Student Research Committee, Shiraz University of Medical Sciences, Shiraz, Iran.
Department of Epidemiology, School of Health, Shiraz University of Medical Sciences, Shiraz, Iran.
Sci Rep. 2021 May 24;11(1):10767. doi: 10.1038/s41598-021-90188-5.
The Framingham 10-year cardiovascular disease risk is measured by laboratory-based and non-laboratory-based models. This study aimed to determine the agreement between these two models in a large population in Southern Iran. In this study, the baseline data of 8138 individuals participated in the Pars cohort study were used. The participants had no history of cardiovascular disease or stroke. For the laboratory-based risk model, scores were determined based on age, sex, current smoking, diabetes, systolic blood pressure (SBP) and treatment status, total cholesterol, and High-Density Lipoprotein. For the non-laboratory-based risk model, scores were determined based on age, sex, current smoking, diabetes, SBP and treatment status, and Body Mass Index. The agreement between these two models was determined by Bland Altman plots for agreement between the scores and kappa statistic for agreement across the risk groups. Bland Altman plots showed that the limits of agreement were reasonable for females < 60 years old (95% CI: -2.27-4.61%), but of concern for those ≥ 60 years old (95% CI: -3.45-9.67%), males < 60 years old (95% CI: -2.05-8.91%), and males ≥ 60 years old (95% CI: -3.01-15.23%). The limits of agreement were wider for males ≥ 60 years old in comparison to other age groups. According to the risk groups, the agreement was better in females than in males, which was moderate for females < 60 years old (kappa = 0.57) and those ≥ 60 years old (kappa = 0.51). The agreement was fair for the males < 60 years old (kappa = 0.39) and slight for those ≥ 60 years old (Kappa = 0.14). The results showed that in overall participants, the agreement between the two risk scores was moderate according to risk grouping. Therefore, our results suggest that the non-laboratory-based risk model can be used in resource-limited settings where individuals cannot afford laboratory tests and extensive laboratories are not available.
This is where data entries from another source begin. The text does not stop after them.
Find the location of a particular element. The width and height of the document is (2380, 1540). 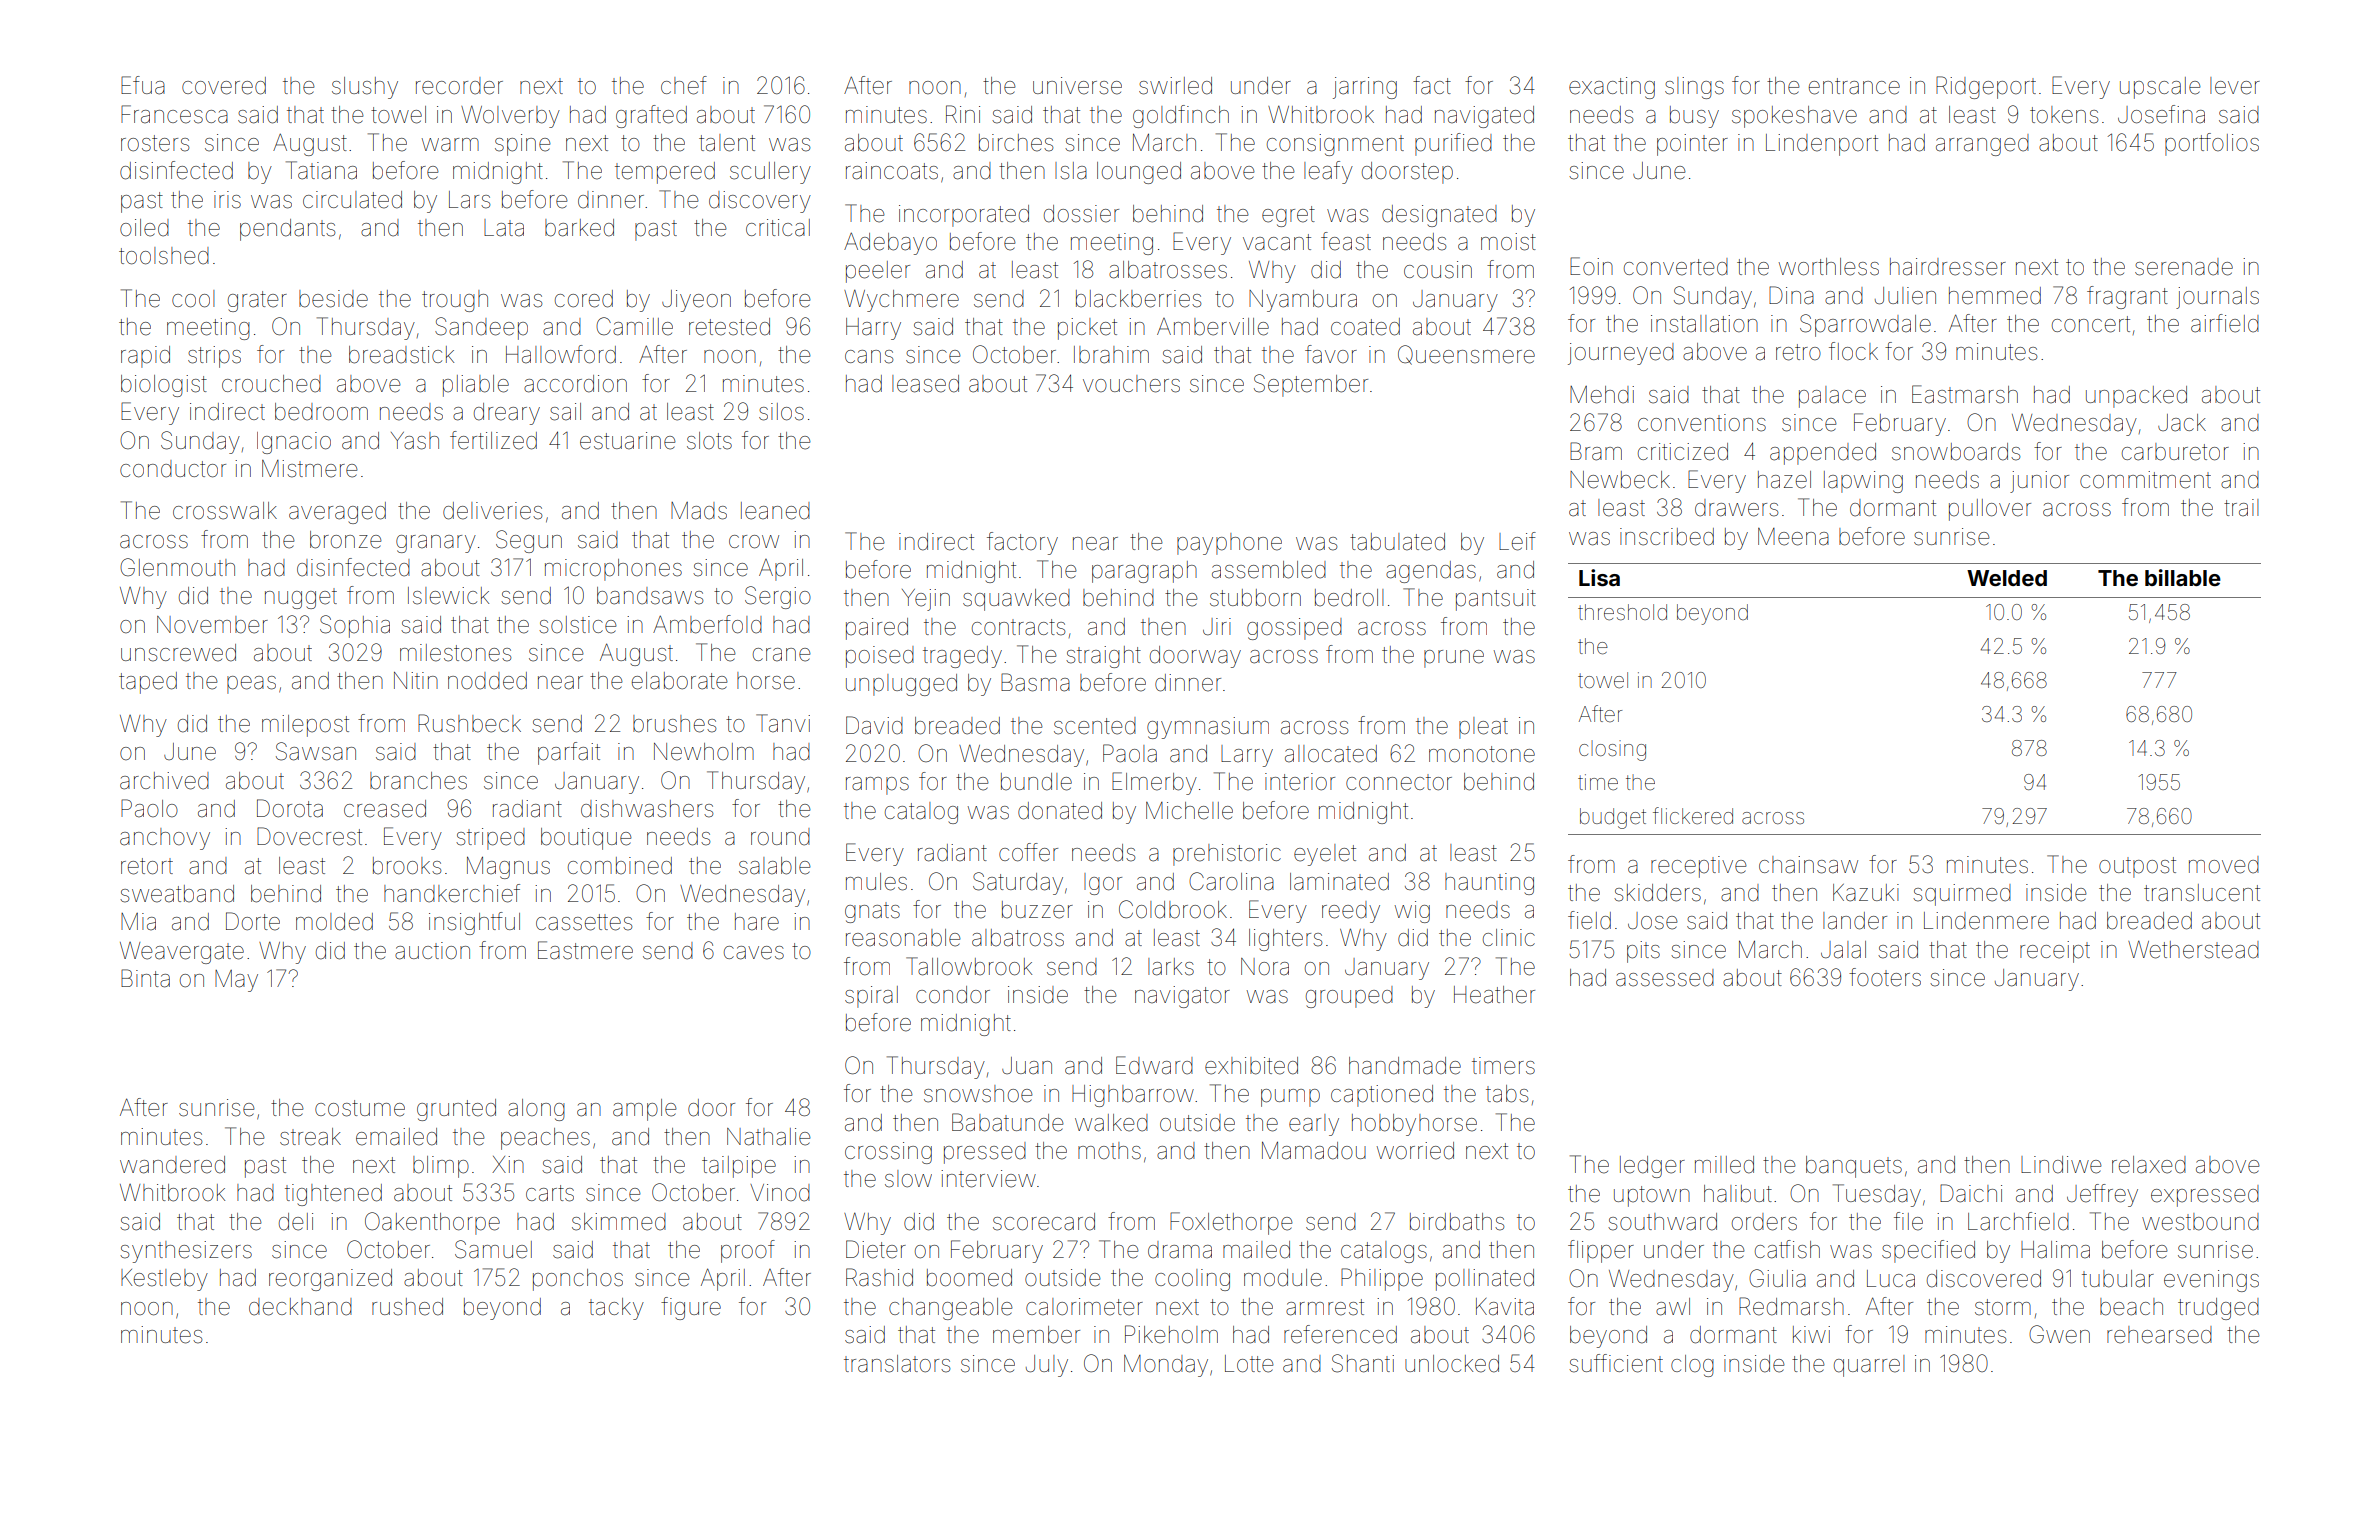

tacky is located at coordinates (616, 1309).
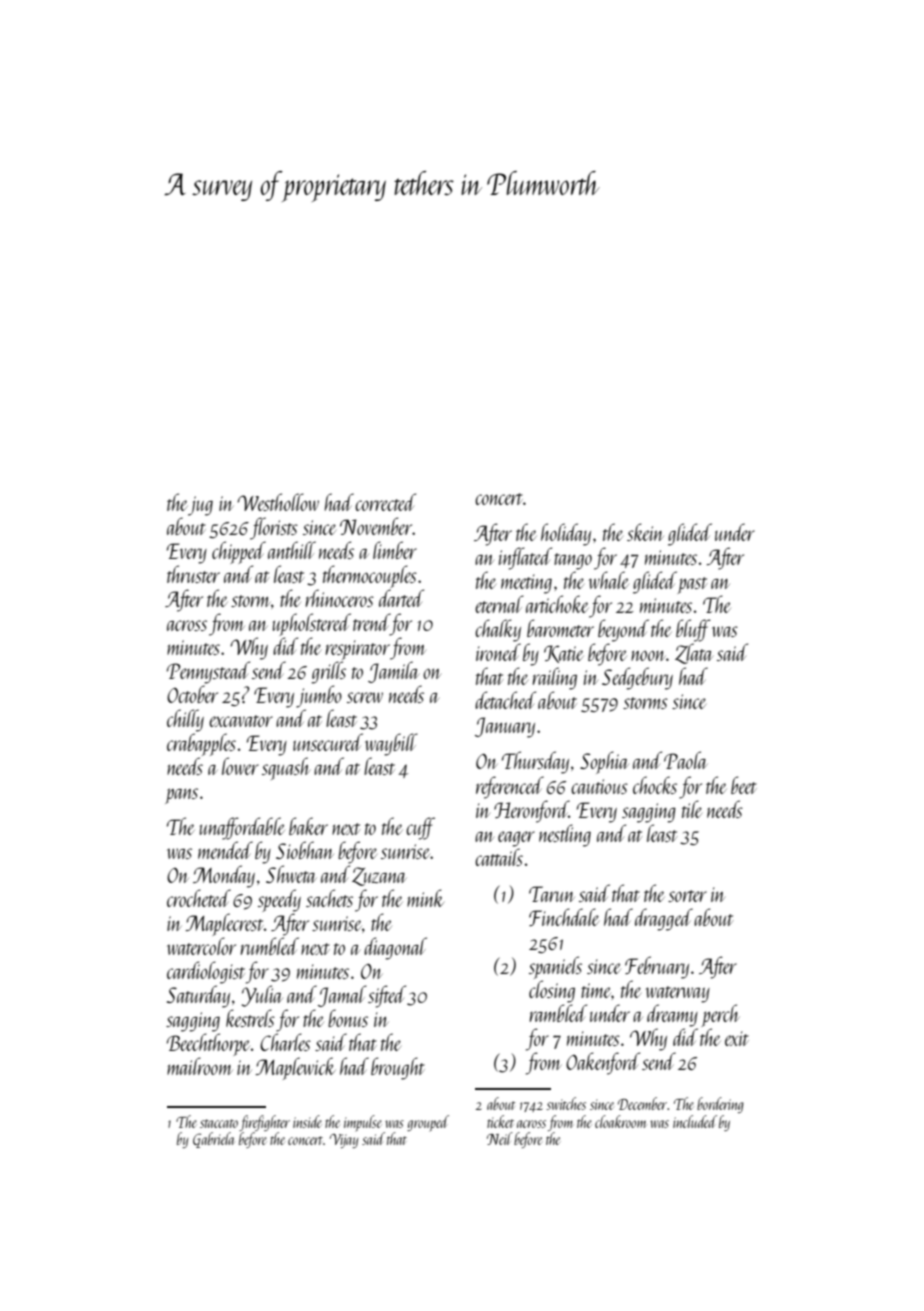  What do you see at coordinates (387, 996) in the screenshot?
I see `sifted` at bounding box center [387, 996].
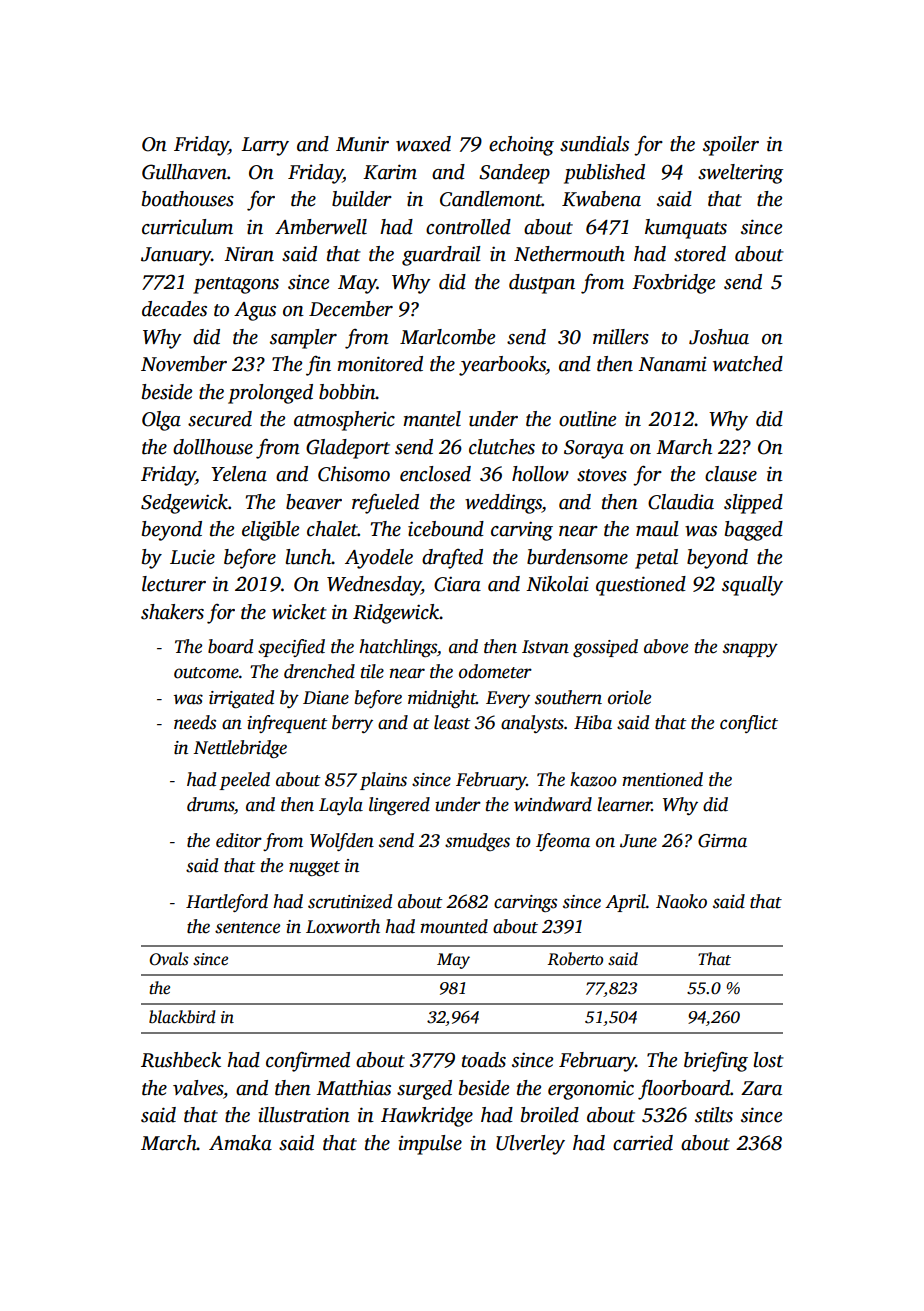  Describe the element at coordinates (362, 144) in the image. I see `Munir` at that location.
弗雷明汉心血管疾病 10 年风险通过基于实验室和非实验室的模型进行测量。本研究旨在确定这两种模型在伊朗南部的大量人群中的一致性。在这项研究中,使用了参加 Pars 队列研究的 8138 名个体的基线数据。参与者没有心血管疾病或中风病史。对于基于实验室的风险模型,根据年龄、性别、当前吸烟状况、糖尿病、收缩压(SBP)和治疗状态、总胆固醇和高密度脂蛋白(HDL)确定分数。对于基于非实验室的风险模型,根据年龄、性别、当前吸烟状况、糖尿病、SBP 和治疗状态以及体重指数(BMI)确定分数。通过 Bland-Altman 图确定这两种模型之间的一致性,并通过kappa 统计量确定风险组之间的一致性。Bland-Altman 图显示,对于年龄<60 岁的女性(95%置信区间:-2.27-4.61%),一致性的允许范围是合理的,但对于年龄≥60 岁的女性(95%置信区间:-3.45-9.67%)、年龄<60 岁的男性(95%置信区间:-2.05-8.91%)和年龄≥60 岁的男性(95%置信区间:-3.01-15.23%),允许范围令人担忧。与其他年龄组相比,年龄≥60 岁的男性允许范围更宽。根据风险组,女性的一致性优于男性,年龄<60 岁的女性(kappa=0.57)和年龄≥60 岁的女性(kappa=0.51)的一致性为中度。年龄<60 岁的男性(kappa=0.39)的一致性为适度,年龄≥60 岁的男性(kappa=0.14)的一致性为轻度。结果表明,根据风险分组,在所有参与者中,两种风险评分之间的一致性为中度。因此,我们的结果表明,在资源有限的环境中,无法进行实验室检查且没有广泛的实验室设施的情况下,可以使用非实验室风险模型。